At Mexicocina, a miniscule Mexican sit-down cafe up in the Bronx, a petite electric fireplace flickers from an alcove in the back. It's dark inside, but not without charm, from the faux fireplace and the decorative glazed plates from Puebla that hang from boldy painted walls. The large menu showcases all of the standard tacos, quesadillas, tortas, and antojitos, breakfasts of chilaquiles and eggs with cactus, and larger plates served with buckets of rice, plus a few treasures.
The tacos ($2.50) showered with cilantro and diced onion are fine; the tacos mexicocina ($3.50), served on handmade tortillas, are even better. Their addition of quesillo cheese and chipotle peppers will clash with your al pastor, but not with the well-done cecina and carnitas. The cemitas ($8) are appropriately massive, and the picaditas ($7)—simple with just salsa and crema—carry a scarlet sauce that pricks even the most calloused palate.

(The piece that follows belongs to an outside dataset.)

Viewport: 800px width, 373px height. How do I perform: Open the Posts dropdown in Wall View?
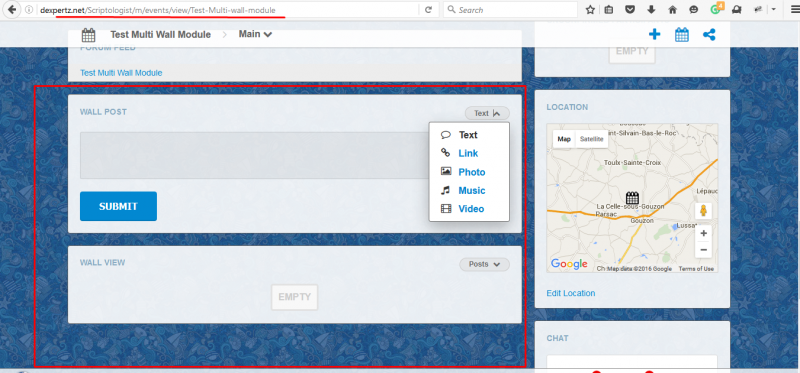(484, 264)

Served in beautiful terracotta bowls, the dozen or so daily specials are exceptional, like the Albondigas en caldillo ($12), delicious coarsely ground meatballs concealing golden egg yolks at their centers, like an ascetic Scotch-eggs without the breading. A small pile of them sit in a chicken-rich broth, with chunks of tender potato and floating bay leaves. This is the type of home-style cooking glorified by upscale Mexican restaurants around the city and rarely seen outside of the home, the kind of dishes you scan menus for at local taquerias, hoping the cooks have taken the time to make them.
The enchiladas de borrego ($10) are thickish, coarse tortillas wrapped around pieces of lamb and coated in a chili rub that amplifies their woodsy flavor. Moistened with a tomato and tomatillo sauce, with rings of crisp white onion and bands of crema, it's a dish that would impress Diana Kennedy.
So would the costillas en salsa verde, ($12), a plate of tiny pork ribs stewed in a green salsa, a minimalist plate that belies its miles of flavor. The sauce is made from tomatillos, garlic, and chiles, their green sweetness coaxed to the forefront, while their heat, contained in the great avocado salsa, in a bowl to the side.